→ **Your assignment**: From the records below, output exactly the lines starting at the line with "118943219 (280, 279)" and ending at the line with "АДАПТОГЕНЫ (39, 885)", both of them included, but no pictures.

→ **Source information**:

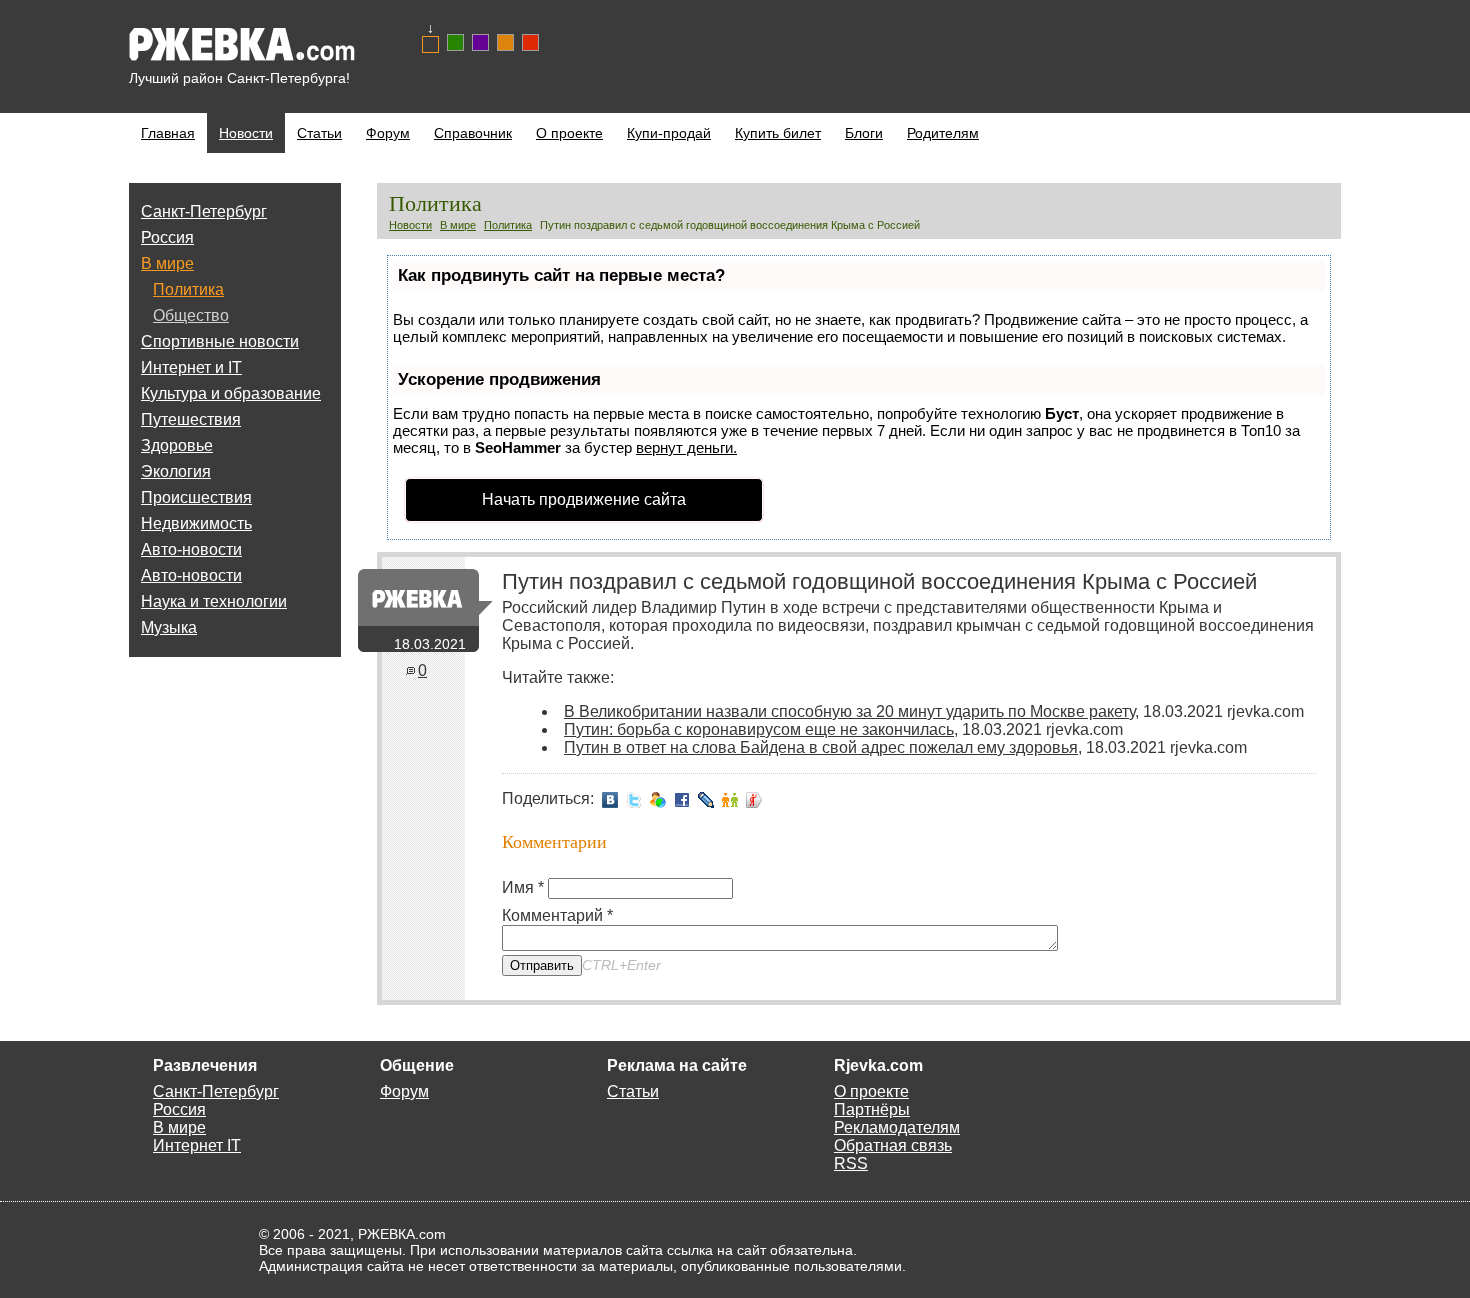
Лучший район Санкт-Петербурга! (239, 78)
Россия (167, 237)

==

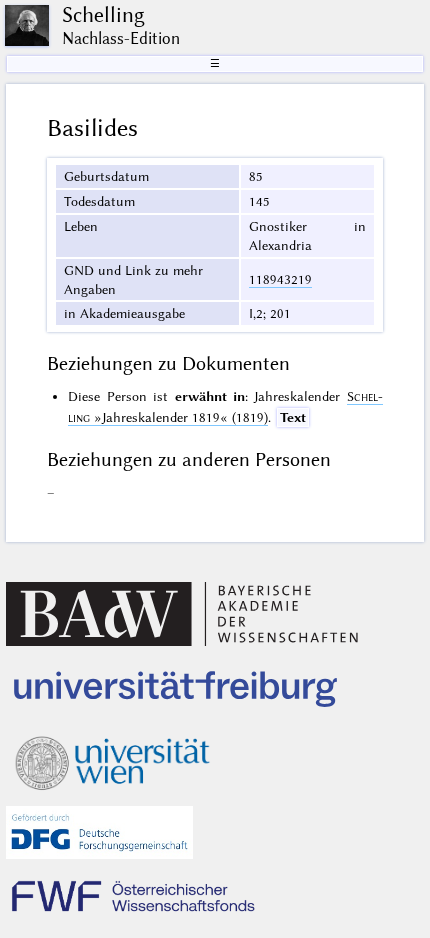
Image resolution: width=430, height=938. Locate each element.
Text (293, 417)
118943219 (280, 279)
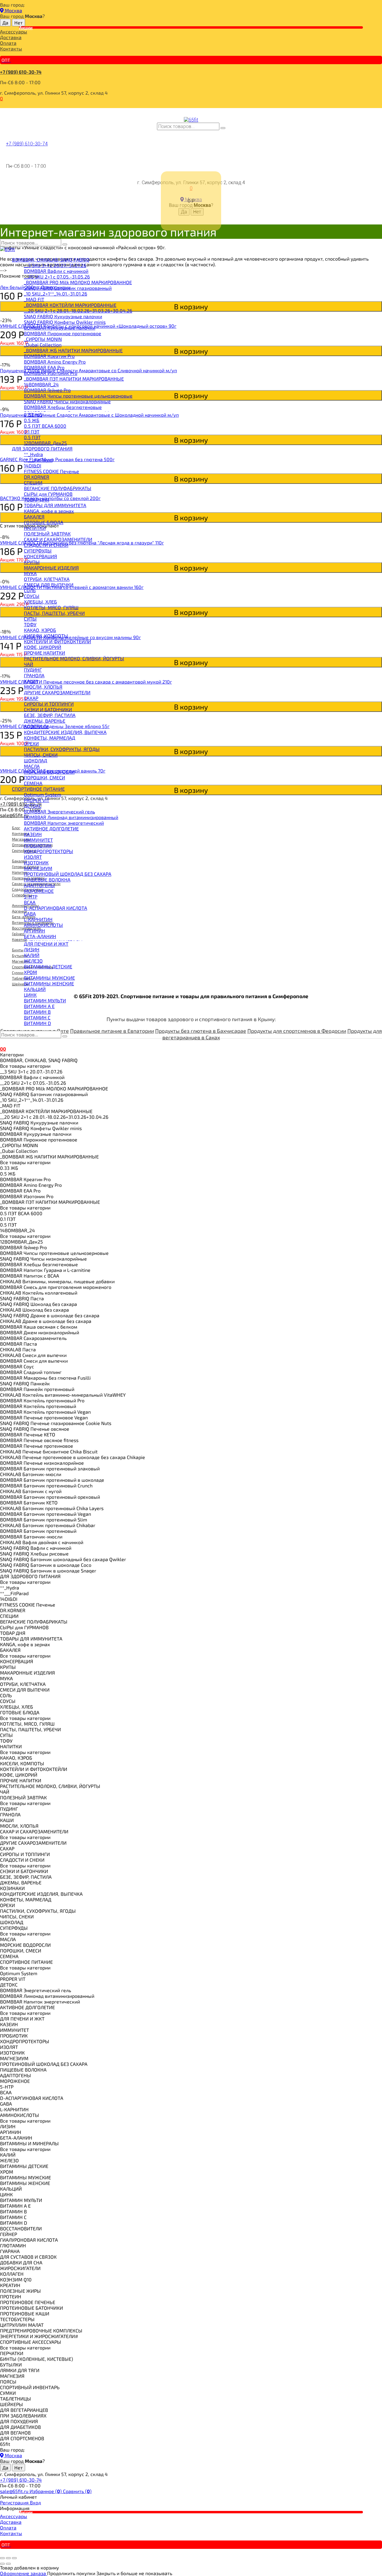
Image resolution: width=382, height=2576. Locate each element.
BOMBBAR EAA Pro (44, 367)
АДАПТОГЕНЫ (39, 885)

→ **Result of this exercise**:
118943219 (280, 279)
Image resolution: width=382, height=2576. Locate each element.
BOMBBAR EAA Pro (44, 367)
АДАПТОГЕНЫ (39, 885)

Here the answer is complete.